Nance also cited construction projects, which he said were completed under budget and “provided our students with state-of-the-art facilities” and cited leadership awards the schools has earned under his tenure.
“I feel fortunate to have been at the helm during the renovation of Tanks Stadium and the turf field, construction of new baseball/softball facilities, installation of the wood gym floor and new bleachers in the Conley Center, and refurbishment of the community track,” he said. “I have enjoyed my time as superintendent.”
Monday’s board meeting drew a large crowd, many of whom signed up to speak during the public comment period of the night, which took place before the announcement of Nance’s future.
One of those speaking was Eric Barnes, the pastor of First Baptist Church in Ironton.
“I’m not here to see anyone hired or fired,” he said, citing his long involvement with the schools.
However, he said though he had no doubts of the commitment of those working in the schools “things must change across the board.”

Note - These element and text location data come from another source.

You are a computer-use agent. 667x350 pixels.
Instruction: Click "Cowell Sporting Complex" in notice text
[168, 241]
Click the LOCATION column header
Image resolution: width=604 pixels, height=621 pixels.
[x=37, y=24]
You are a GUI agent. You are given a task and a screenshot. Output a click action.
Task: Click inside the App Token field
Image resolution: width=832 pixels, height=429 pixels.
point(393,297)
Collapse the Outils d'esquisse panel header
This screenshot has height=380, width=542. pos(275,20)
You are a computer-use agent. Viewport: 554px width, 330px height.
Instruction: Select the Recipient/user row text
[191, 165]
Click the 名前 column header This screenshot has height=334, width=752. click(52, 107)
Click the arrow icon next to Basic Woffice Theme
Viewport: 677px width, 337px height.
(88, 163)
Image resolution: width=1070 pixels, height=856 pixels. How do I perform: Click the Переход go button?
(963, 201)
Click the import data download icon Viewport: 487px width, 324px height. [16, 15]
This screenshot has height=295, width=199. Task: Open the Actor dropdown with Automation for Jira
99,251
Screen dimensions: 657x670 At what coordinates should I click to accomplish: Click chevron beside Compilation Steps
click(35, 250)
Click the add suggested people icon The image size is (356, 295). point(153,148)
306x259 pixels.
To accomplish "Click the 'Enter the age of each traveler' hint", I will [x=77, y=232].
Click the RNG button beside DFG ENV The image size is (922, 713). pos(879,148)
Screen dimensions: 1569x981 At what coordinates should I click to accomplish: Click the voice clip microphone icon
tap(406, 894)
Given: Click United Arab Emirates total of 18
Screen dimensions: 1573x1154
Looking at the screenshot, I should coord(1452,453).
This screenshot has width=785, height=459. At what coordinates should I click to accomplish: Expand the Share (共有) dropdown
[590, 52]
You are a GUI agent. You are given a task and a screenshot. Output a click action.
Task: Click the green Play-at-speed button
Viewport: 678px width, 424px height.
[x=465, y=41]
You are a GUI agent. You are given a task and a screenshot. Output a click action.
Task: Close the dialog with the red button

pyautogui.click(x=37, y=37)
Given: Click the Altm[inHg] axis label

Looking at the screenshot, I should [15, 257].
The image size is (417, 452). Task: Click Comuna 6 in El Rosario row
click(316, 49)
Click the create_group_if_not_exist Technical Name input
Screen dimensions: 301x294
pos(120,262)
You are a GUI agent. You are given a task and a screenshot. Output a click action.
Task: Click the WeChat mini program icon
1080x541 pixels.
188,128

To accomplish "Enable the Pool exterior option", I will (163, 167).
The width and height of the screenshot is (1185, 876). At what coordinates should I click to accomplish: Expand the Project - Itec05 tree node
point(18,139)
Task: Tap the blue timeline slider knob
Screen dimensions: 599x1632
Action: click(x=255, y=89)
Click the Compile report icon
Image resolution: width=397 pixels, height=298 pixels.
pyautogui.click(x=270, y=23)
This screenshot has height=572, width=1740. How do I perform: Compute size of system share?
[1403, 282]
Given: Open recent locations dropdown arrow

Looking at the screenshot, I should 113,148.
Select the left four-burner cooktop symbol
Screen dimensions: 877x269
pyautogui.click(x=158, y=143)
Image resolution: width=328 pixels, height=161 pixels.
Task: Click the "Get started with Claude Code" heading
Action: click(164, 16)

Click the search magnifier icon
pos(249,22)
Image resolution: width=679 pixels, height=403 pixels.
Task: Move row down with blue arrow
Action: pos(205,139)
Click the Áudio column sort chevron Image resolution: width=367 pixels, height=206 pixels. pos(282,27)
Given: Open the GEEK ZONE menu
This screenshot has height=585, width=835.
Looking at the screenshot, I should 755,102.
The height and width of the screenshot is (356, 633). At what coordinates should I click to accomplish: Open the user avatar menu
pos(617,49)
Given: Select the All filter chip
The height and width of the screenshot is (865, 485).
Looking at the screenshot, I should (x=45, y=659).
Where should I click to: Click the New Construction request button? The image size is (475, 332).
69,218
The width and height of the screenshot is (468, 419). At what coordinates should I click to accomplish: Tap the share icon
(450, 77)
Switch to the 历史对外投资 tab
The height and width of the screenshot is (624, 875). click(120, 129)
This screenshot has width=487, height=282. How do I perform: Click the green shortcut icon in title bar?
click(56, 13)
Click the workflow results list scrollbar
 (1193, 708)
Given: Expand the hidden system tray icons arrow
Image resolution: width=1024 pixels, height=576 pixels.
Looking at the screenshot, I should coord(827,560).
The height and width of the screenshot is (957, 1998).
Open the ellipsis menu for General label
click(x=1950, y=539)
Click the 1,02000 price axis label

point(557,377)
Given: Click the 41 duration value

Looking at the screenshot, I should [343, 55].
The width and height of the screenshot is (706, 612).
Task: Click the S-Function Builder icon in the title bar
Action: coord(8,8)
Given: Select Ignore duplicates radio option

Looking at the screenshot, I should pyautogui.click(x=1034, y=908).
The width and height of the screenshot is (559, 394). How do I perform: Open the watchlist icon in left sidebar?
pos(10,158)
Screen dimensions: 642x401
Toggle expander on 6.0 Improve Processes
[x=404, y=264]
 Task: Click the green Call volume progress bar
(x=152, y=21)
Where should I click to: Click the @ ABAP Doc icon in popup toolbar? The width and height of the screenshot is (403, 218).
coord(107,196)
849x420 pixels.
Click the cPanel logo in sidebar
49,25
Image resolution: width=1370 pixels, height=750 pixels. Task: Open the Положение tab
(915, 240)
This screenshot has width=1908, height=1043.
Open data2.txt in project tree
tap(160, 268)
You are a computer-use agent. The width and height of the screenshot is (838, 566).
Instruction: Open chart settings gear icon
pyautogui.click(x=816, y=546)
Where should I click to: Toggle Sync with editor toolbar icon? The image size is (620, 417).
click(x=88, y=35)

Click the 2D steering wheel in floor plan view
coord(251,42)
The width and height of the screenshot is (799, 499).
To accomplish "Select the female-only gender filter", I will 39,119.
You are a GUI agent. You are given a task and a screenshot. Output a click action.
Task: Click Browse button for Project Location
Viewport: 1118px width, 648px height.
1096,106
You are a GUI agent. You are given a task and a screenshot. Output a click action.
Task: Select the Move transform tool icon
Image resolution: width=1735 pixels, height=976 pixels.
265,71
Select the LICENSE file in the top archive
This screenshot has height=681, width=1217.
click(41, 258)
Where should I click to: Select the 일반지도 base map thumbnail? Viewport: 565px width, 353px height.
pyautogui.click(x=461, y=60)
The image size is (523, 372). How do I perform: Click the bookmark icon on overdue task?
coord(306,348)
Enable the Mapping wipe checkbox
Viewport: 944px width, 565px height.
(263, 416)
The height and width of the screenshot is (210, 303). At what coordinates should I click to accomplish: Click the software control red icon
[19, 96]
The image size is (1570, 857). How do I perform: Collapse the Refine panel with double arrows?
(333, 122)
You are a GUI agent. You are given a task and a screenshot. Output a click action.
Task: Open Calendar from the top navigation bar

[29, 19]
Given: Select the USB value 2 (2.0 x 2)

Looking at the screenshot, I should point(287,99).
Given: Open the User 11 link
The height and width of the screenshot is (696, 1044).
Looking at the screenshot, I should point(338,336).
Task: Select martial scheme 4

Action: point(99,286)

“Our kids should not be controlled by state testing,” he said, stating that students were being asked to diagram sentences before learning to read and that science was being taught before such fundamentals.
Barnes said he would give the advice he would give his congregation, if his church were facing similar issues.
“Don’t let your love for me hinder you,” he said he would tell them.
Many of those speaking cited what they felt was the poor state of the athletic program, and several student athletes took the microphone.
“We’re being cheated and not being given the best opportunity,” Tyler Malone said. “Too many coaches play favorites. Everything is being taken away.”
Malone said he did not feel athletics at the school were living up to the school’s motto of “community pride” and took issue with personnel changes in the program.
“Getting rid of Coach Red (Burcham) and the staff? That was dumb,” he said. “I learned a lot from him and he taught us to stand up to do what was right.”
Another who attended was Lawrence County Prosecutor Brigham Anderson, who said he was there to speak, unofficially, on behalf of coaches and teachers.
He said the coaches were dedicated to the school and called on the board to work with them to address problems.
“If there’s an issue, let’s solve it,” he said. “As a board, bring them in, talk to them and correct the problem.”
Anderson said “doing nothing” was unacceptable.
“Terminating one or all of the coaches isn’t the answer,” he said.
The board also heard from Betty Smith, who said she was there because she had heard the board was going to subcontract and outsource school jobs.
Board president Tim Johnson assured her this was not the case.
“It is a rumor and a lie,” he said of the topic. “We are not outsourcing jobs.”
Following the public comment period, the board went into a lengthy executive session, to discuss Nance’s situation before making the news public.
In other business, the board:
• Approved minutes from the last meeting, as well as a financial report.
• Heard a presentation from Shawn Koster, who is seeking board approval for a booster group to raise money to install handicapped equipment at Beechwood Park.
• Koster said his group would have 501(c)(3) status by the end of the week and presented the board with a poster showing plans for the park.
Johnson asked Koster if the matter could be tabled until February, when the status of the group would be in order, to which he agreed.
Johnson said the board would possibly vote on the matter at the next meeting and expressed his support for the park plans.
“I think it’s a great opportunity for the school district,” he said.